A traditional automatic transmission includes a transmission control device employed to control the transmission of a motor vehicle. The transmission control device is used to select several ranges, such as Park, wherein the transmission is locked to prevent the vehicle from moving, Neutral, wherein the transmission allows the vehicle to be moved freely, such as when being towed, Reverse, wherein the transmission allows the vehicle to move backwards, and one or more Drive ranges that enable forward motion of the vehicle. Usually, the transmission control device is in the form of a lever connected to the transmission via a mechanical connection, such as a cable. Typically, the lever is also connected to an indicator. As the transmission control mechanism is moved from one range to another, the mechanical connection physically shifts the transmission to the selected setting and the indicator moves to show the driver which range has been selected. Even if the vehicle is turned off, the driver is able to determine the current transmission range from the indicator and, in some cases, is able to move the transmission control mechanism to Neutral if, for example, the vehicle is to be towed.

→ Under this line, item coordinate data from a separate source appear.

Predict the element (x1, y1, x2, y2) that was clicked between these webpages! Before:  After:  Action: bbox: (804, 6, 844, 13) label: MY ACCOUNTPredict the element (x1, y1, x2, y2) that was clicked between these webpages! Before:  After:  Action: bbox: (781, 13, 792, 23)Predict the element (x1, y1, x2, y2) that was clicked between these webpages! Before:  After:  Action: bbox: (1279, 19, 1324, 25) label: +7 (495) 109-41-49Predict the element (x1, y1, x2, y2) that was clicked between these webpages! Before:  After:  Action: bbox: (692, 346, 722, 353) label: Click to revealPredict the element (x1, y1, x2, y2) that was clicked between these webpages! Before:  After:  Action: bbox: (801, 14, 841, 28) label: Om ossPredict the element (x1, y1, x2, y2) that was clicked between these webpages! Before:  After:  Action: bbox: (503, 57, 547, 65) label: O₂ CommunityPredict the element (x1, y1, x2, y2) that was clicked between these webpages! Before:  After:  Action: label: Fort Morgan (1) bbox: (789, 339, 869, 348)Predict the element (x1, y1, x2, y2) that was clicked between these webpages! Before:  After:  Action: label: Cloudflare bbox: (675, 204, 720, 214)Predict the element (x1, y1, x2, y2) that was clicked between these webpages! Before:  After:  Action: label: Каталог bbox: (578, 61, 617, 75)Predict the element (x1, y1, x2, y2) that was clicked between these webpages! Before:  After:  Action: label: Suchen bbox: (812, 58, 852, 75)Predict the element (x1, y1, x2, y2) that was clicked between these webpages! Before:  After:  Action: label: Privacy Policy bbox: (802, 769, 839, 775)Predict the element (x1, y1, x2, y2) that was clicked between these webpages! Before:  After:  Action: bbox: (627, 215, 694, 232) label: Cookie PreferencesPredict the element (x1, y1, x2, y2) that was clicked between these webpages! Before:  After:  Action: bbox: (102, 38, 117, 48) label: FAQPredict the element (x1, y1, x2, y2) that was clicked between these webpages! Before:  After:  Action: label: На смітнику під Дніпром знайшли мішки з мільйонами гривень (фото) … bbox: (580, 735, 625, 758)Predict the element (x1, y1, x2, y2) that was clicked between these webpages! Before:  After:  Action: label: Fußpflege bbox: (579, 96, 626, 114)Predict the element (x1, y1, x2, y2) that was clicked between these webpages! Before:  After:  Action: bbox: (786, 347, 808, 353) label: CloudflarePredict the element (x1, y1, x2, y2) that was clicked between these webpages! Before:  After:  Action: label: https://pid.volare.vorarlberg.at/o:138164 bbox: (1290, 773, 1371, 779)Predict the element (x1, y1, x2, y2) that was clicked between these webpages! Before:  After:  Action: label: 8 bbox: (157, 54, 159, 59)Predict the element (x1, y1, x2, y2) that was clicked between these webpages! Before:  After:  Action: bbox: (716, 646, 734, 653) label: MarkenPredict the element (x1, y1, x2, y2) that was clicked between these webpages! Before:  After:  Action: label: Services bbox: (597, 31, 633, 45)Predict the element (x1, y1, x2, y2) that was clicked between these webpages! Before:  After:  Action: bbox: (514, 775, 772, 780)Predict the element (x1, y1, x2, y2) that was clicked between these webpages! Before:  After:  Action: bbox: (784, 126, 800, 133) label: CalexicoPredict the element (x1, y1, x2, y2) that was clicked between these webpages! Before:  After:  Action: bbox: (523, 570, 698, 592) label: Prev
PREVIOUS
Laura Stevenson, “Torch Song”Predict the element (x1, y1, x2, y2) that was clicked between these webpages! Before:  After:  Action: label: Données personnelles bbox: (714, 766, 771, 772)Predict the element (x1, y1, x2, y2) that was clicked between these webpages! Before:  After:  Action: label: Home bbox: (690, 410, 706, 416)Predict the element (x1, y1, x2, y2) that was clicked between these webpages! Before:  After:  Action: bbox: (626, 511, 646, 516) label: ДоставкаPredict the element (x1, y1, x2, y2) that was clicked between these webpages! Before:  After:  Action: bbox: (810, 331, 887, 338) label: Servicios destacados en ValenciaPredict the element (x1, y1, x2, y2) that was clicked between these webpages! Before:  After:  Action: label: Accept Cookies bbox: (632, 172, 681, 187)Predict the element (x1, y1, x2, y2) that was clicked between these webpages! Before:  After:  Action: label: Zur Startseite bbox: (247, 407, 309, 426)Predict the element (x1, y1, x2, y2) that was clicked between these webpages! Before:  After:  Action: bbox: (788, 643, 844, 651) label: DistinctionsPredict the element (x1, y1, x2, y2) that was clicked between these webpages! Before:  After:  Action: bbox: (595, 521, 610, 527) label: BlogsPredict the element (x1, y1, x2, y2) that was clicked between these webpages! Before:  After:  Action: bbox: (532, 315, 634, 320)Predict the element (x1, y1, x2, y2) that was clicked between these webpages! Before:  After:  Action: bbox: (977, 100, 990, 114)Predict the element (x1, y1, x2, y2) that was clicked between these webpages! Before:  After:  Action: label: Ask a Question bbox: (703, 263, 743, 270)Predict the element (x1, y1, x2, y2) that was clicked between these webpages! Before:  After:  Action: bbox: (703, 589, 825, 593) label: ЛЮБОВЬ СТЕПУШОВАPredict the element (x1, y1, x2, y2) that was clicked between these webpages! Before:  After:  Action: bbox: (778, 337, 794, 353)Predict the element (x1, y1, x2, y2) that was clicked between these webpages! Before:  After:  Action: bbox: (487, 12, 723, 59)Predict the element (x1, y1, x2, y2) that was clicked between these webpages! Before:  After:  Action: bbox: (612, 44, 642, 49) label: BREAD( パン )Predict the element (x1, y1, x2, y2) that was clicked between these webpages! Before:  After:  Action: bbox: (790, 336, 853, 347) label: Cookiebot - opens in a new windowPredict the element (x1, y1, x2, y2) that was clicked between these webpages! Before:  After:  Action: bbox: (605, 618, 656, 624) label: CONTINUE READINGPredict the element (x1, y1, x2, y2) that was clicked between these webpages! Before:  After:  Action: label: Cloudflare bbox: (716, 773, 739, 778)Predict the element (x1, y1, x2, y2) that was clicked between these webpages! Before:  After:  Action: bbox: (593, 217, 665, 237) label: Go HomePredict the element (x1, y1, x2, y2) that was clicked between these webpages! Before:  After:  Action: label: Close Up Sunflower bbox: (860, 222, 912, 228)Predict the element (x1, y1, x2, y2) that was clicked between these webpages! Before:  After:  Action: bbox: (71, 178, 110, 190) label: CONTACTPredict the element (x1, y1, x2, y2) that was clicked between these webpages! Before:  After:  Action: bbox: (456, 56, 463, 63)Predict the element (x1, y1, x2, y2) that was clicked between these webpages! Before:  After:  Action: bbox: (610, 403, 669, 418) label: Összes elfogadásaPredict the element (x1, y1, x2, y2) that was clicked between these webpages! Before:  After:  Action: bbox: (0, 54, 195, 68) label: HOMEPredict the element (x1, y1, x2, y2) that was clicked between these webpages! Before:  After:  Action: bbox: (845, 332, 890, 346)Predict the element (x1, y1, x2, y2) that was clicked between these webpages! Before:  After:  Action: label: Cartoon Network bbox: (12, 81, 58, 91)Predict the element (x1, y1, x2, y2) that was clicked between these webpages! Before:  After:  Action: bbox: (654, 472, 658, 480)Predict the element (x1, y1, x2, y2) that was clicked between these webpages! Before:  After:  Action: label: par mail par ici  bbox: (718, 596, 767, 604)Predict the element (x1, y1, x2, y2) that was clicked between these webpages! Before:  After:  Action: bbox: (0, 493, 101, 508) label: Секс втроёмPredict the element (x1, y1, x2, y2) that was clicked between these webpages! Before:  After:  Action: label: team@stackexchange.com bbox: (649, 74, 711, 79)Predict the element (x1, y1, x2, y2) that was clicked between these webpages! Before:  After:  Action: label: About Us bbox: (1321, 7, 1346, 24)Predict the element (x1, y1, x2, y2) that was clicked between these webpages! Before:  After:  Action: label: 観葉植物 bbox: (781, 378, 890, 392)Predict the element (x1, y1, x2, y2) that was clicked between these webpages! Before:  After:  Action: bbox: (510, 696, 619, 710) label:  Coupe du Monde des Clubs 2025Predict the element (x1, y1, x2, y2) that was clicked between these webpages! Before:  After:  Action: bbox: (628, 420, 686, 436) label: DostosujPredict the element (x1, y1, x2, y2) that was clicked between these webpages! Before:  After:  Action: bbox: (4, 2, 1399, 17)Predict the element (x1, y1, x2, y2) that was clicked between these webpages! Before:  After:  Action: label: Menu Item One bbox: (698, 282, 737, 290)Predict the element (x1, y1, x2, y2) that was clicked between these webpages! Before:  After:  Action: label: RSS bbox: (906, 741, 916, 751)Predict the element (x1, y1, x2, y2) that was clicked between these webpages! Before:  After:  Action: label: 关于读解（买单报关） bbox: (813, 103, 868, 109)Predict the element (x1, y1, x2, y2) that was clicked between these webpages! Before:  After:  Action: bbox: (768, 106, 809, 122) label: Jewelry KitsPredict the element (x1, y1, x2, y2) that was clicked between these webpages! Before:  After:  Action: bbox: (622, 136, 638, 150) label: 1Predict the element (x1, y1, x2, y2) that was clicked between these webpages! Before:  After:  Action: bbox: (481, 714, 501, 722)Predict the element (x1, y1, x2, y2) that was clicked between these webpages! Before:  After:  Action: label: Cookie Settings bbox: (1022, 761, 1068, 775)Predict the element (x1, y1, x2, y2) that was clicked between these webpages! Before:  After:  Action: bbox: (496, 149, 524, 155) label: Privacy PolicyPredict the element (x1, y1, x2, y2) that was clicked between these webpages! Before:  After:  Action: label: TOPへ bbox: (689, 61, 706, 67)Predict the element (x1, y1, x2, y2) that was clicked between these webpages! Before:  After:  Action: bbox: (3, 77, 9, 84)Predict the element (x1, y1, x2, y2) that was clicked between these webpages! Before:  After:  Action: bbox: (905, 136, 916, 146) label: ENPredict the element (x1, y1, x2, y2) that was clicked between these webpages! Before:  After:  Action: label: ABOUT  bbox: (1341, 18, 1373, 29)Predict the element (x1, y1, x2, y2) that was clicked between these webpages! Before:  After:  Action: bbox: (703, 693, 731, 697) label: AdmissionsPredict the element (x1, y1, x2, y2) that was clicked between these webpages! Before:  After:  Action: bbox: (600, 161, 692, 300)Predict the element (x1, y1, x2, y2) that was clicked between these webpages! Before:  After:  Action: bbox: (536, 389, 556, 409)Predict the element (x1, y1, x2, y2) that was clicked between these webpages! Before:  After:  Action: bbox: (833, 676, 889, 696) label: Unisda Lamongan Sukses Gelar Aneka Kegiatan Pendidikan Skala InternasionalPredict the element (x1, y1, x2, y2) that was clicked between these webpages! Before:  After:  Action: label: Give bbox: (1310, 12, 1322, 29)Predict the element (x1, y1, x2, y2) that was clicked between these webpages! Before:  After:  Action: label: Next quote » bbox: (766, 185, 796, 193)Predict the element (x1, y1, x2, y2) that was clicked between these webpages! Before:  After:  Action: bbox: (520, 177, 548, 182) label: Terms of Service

The traditional automatic transmission utilizes multiple friction elements for automatic gear ratio shifting. Broadly speaking, these friction elements may be described as torque establishing elements, although more commonly they are referred to as clutches or brakes. The friction elements function to establish power flow paths from an internal combustion engine to a set of vehicle traction wheels. During acceleration of the vehicle, the overall speed ratio, which is the ratio of a transmission input shaft speed to a transmission output shaft speed, is reduced during a ratio upshift as vehicle speed increases for a given engine throttle setting. A downshift to achieve a higher speed ratio occurs as an engine throttle setting increases for any given vehicle speed, or when the vehicle speed decreases as the engine throttle setting is decreased. Various planetary gear configurations are found in modern automatic transmissions. However, the basic principle of shift kinematics remains similar. Shifting an automatic transmission having multiple planetary gear sets is accompanied by applying and/or releasing friction elements to change speed and torque relationships by altering the torque path through the planetary gear sets. Friction elements are usually actuated either hydraulically or mechanically based on the position of the transmission control device.
In an electronic shift transmission arrangement, the mechanical connection between the transmission control device and the transmission is eliminated. Instead, the transmission control device transmits an electrical signal to an electronic controller, which directs separate actuators to apply or release the various friction elements to obtain a desired gear ratio. The control device is no longer necessarily in the form of a lever because the control device is no longer moving a mechanical connection for controlling the transmission. Instead, the control device is typically an electro-mechanical interface (e.g., a series of buttons, lever, or knob) that is used to instruct the transmission to switch between the transmission ranges. Electronic shift transmissions typically default to the PARK position when failure occurs (e.g., loss of electrical power or transmission hydraulic power) or when a driver opens the door while the transmission is not in PARK.